Effective Oct. 1, no state sales tax or discretionary sales surtax will apply to rent or license fees for commercial rental or occupancy periods beginning on or after that date. This includes payments for commercial office or retail space, warehouses, self-storage facilities, and even license fees for vending or amusement machines.

Items that tenants pay on behalf of landlords, such as real estate taxes, insurance, common area maintenance charges, and utilities bundled into rent, no longer will be subject to sales tax when included in these payments.

By way of example, in a triple-net lease where a tenant reimburses the landlord for ad valorem property taxes, those reimbursements previously were taxable as part of the “rent” consideration. Post-repeal, they’re exempt.

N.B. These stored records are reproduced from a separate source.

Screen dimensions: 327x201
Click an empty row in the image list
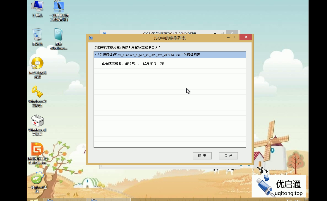(170, 110)
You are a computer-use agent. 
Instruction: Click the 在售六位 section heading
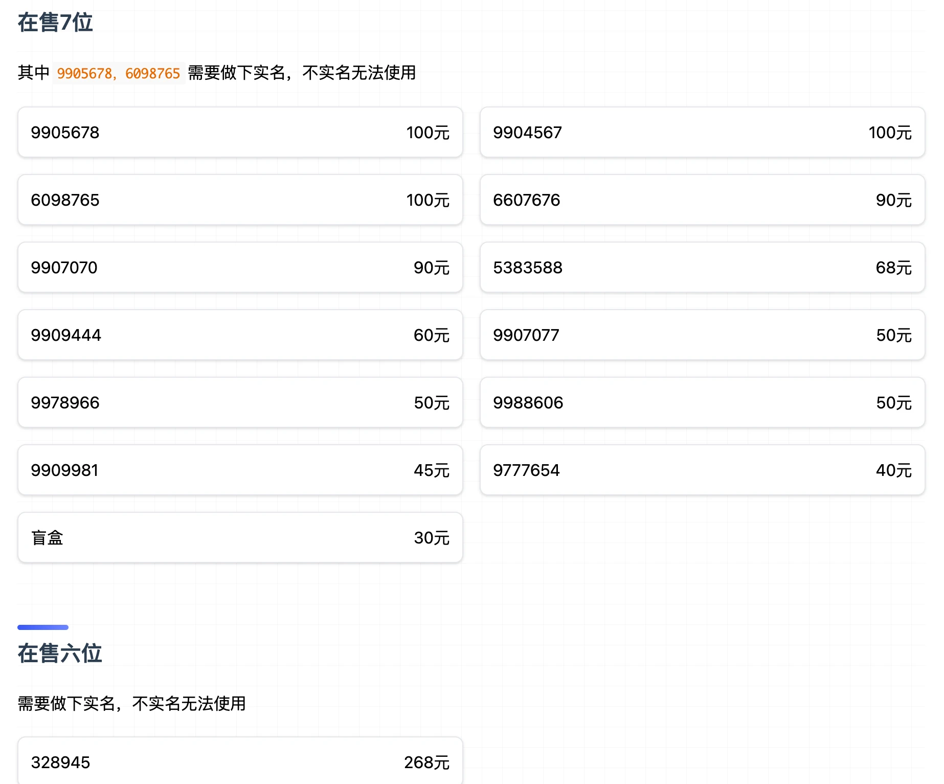tap(60, 654)
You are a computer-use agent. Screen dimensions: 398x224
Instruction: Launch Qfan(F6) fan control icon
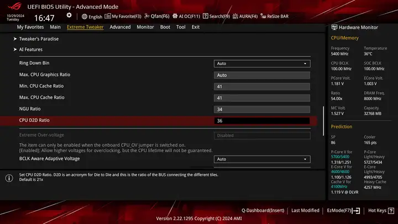pos(146,16)
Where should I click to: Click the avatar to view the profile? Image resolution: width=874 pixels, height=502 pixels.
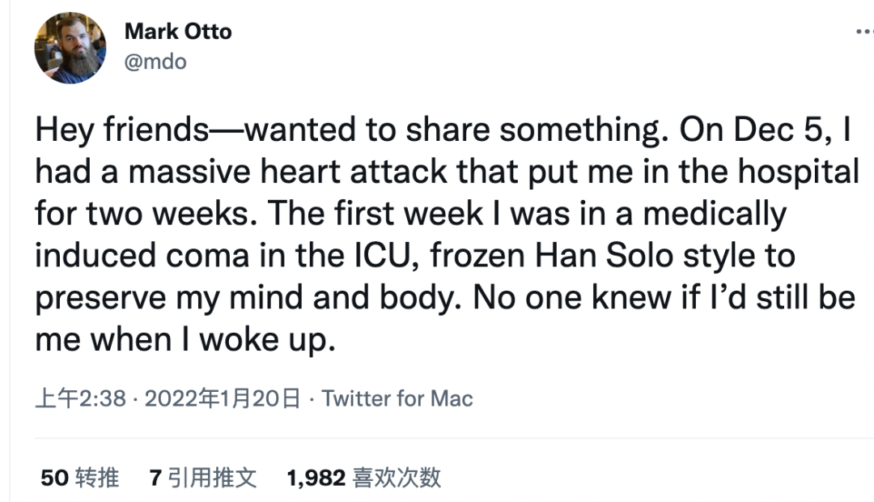[x=70, y=46]
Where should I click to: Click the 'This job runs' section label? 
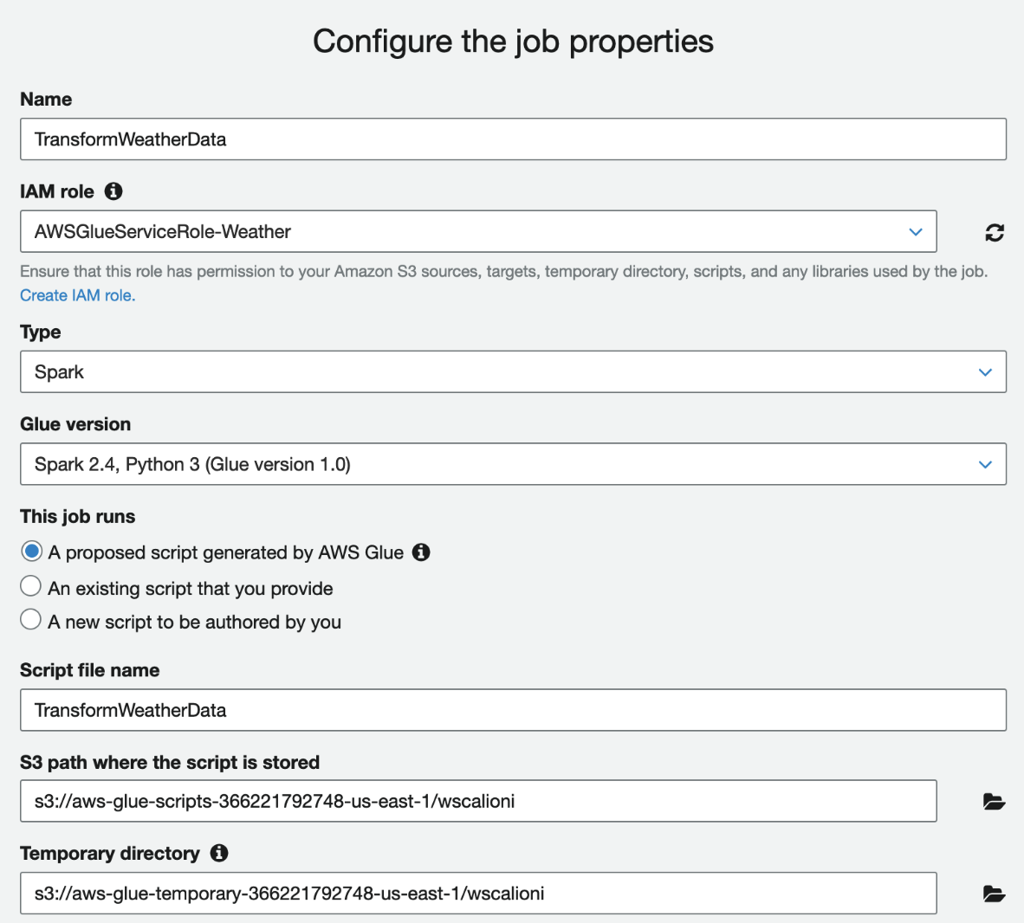click(78, 517)
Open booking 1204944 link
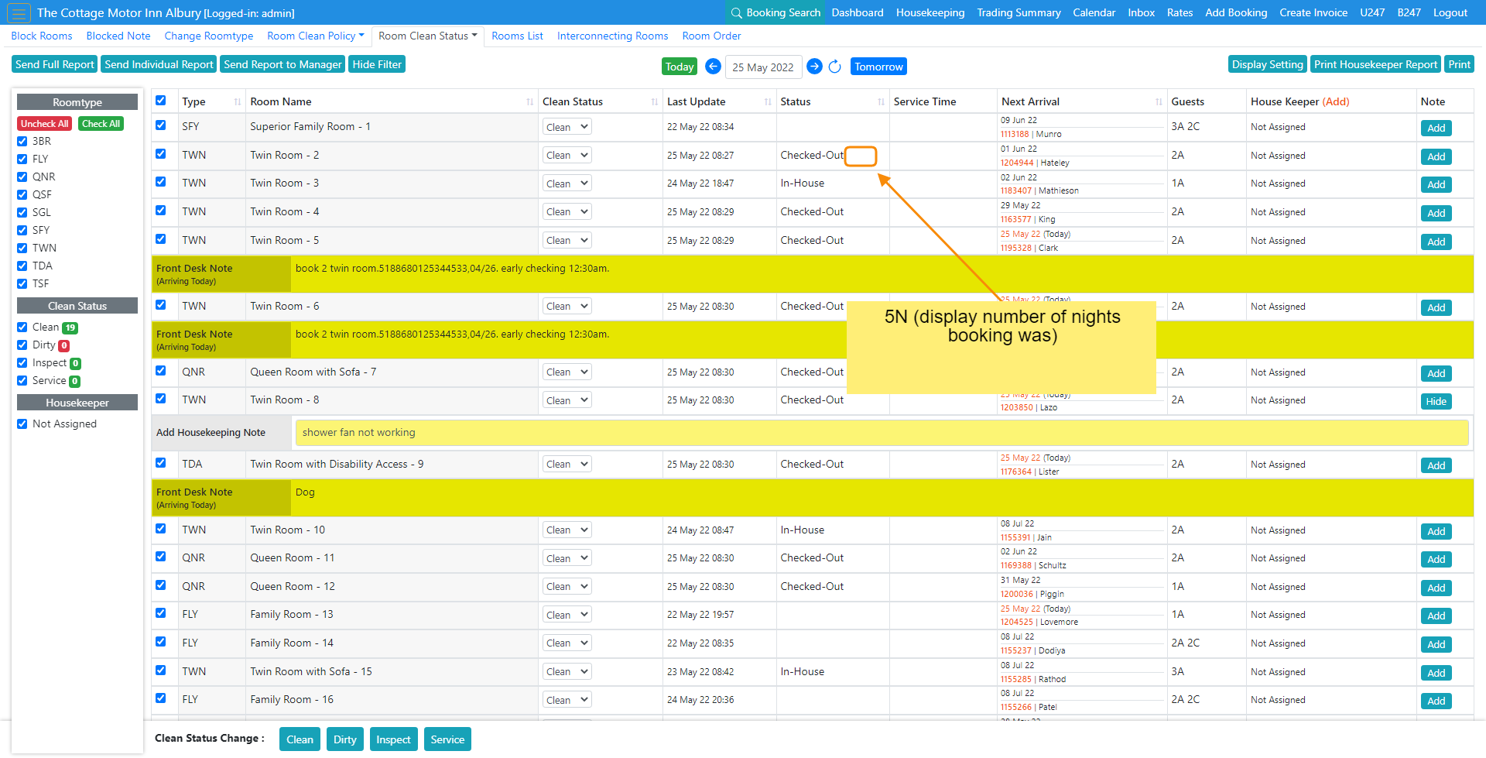Viewport: 1486px width, 758px height. point(1016,163)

The repeal isn’t absolute. Sales tax will still be due on payments for occupancy periods through Sept. 30, regardless of when the payment is made. Landlords and tenants must prorate charges for transitional periods.

What’s Still Taxed

While the repeal targets commercial rents specifically, Florida’s broader sales-and-use-tax framework under Chapter 212 remains intact. Businesses must keep collecting and remitting the standard 6% state sales tax (plus local surtaxes) on taxable transactions.

Several items are still subject to taxation in the commercial and real estate sectors, including transient rental, parking and storage fees, and certain tangible personal property and services.

If utilities are separately metered and billed directly to the tenant by the provider, they may be subject to sales tax as a separate transaction.

Benefits and Beneficiaries

Commercial tenants, who bear the economic burden of the tax through pass-through clauses in nearly all commercial leases, are the repeal’s primary beneficiaries.

By eliminating the 2% state tax and local surtaxes, tenants can expect savings of about 2.5% to 3.5% on total occupancy costs, depending on the county. This translates to substantial annual reductions for large-scale operations, such as retail chains or logistics firms, and can free up capital for expansion, hiring, or investment.

Landlords benefit indirectly, as lower effective rents make Florida properties more competitive, attracting new tenants and reducing vacancy rates.

The repeal is projected to cost the state nearly $1 billion in revenue but is anticipated to boost economic activity by making Florida more appealing for business relocation and growth.

For out-of-state investors and attorneys, the change levels the playing field by removing a Florida-specific hurdle in multistate real estate portfolios and encouraging cross-border transactions.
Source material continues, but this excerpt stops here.